**ТЕКСТ ДЛЯ ЧТЕНИЯ:**
§ §

Мы в Европе вновь пришли к столкновению двух этих понятий. Сторонники Орбана и Сальвини напирают на полученную теми на выборах легитимность, тогда как их противники считают, что определенные нормы европейского права стоят выше народного суверенитета. В частности это касается свободы движения и долга по принятию мигрантов.
— В этом последнем случае понятие границ, судя по всему, стало по-настоящему вездесущим?
— Именно так, причем сразу с нескольких сторон. В историческом плане, граница обрисовывает национальное объединение и очерчивает периметр, внутри которого полностью действует народный суверенитет. Для сторонников традиционных взглядов нация и народ являются единственными хозяевами на своей территории.
Тем не менее по мере развития европейского строительства был постепенно сформирован целый юридический арсенал (правовые нормы, европейский суд, договоры), который все сильнее ограничивает выражение народного суверенитета даже в пределах национальных границ. Эти изменения становятся большим подспорьем для так называемых «популистских» сил, которые предлагают народам вновь взять в руки свою судьбу и сбросить «европейское ярмо».

§ §

**ЦЕЛЬ ЗАДАНИЯ:**
Выведите без изменений часть текста о народном суверенитете в Европе от слов «Мы в Европе» до слов «стало по-настоящему вездесущим?».

(Записи из коллекции)
§ §

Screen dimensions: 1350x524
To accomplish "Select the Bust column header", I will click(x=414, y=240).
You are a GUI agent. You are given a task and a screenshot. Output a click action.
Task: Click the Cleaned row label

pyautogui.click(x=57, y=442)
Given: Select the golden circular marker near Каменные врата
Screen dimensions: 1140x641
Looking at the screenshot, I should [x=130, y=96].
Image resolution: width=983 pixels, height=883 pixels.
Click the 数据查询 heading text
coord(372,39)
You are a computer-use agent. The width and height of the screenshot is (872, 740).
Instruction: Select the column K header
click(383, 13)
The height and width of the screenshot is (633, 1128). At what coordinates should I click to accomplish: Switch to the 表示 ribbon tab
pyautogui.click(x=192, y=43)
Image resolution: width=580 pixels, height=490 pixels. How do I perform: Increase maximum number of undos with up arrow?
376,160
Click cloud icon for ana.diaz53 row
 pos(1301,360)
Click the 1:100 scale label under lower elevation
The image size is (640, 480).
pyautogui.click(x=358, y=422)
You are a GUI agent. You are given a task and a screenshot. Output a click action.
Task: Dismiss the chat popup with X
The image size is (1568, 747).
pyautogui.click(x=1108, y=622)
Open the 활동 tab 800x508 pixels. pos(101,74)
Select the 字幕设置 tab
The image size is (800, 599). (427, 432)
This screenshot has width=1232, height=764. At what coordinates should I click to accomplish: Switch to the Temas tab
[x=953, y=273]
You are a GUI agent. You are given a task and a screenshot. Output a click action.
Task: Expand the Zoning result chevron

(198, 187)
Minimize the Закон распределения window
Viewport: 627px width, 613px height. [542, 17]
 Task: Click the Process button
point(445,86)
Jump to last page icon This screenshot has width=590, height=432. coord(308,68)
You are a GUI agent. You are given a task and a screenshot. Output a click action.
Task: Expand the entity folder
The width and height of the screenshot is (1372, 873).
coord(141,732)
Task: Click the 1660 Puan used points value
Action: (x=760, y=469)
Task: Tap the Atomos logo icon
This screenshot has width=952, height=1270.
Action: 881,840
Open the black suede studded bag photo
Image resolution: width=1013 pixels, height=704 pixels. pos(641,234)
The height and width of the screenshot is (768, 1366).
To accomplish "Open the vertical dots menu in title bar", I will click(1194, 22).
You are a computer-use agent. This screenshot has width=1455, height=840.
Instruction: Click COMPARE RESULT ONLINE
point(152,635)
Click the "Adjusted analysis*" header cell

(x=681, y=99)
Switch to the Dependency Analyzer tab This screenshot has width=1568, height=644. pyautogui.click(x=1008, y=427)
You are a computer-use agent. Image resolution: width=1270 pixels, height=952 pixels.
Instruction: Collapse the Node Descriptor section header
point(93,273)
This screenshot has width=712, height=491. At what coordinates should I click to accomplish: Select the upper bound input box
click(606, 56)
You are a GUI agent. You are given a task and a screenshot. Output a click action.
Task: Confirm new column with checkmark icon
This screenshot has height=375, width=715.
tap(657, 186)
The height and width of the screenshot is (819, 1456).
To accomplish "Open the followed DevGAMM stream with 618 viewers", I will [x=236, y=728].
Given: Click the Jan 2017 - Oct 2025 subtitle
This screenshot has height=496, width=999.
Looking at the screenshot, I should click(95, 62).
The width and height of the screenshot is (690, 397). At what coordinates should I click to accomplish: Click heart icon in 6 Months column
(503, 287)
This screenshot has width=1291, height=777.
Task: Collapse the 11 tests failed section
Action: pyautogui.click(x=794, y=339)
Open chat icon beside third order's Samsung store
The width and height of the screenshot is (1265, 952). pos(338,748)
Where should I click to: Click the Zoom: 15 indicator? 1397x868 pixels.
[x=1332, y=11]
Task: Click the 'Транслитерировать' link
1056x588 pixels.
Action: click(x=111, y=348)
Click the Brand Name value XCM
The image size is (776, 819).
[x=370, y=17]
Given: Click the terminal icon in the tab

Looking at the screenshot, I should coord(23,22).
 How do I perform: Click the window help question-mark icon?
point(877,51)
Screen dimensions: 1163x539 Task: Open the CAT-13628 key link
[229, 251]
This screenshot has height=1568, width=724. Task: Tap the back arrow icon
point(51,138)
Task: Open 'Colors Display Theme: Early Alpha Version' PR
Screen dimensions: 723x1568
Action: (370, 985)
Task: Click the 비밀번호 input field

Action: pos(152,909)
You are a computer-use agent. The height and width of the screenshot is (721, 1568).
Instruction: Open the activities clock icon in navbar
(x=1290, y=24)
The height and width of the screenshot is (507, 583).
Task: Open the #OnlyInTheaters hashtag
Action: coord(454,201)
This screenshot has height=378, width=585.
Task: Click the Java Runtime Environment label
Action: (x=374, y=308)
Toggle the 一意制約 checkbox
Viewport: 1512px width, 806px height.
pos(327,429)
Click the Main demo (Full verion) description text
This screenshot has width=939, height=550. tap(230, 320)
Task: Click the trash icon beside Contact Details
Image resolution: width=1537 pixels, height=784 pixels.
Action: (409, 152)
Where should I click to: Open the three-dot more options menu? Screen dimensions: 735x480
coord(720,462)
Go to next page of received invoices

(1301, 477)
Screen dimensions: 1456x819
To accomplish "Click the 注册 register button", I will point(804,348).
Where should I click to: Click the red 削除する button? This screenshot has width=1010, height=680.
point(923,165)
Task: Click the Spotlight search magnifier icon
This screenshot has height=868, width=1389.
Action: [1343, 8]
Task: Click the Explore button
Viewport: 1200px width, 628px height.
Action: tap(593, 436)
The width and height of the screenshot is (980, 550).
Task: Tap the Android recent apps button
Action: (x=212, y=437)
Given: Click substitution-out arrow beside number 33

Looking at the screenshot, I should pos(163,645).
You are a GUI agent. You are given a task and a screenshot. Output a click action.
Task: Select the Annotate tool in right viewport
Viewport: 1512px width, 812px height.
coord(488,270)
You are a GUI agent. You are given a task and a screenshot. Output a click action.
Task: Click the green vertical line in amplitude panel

§ §

**ОТВЕТ К ЗАДАЧЕ:**
Мы в Европе вновь пришли к столкновению двух этих понятий. Сторонники Орбана и Сальвини напирают на полученную теми на выборах легитимность, тогда как их противники считают, что определенные нормы европейского права стоят выше народного суверенитета. В частности это касается свободы движения и долга по принятию мигрантов.
— В этом последнем случае понятие границ, судя по всему, стало по-настоящему вездесущим?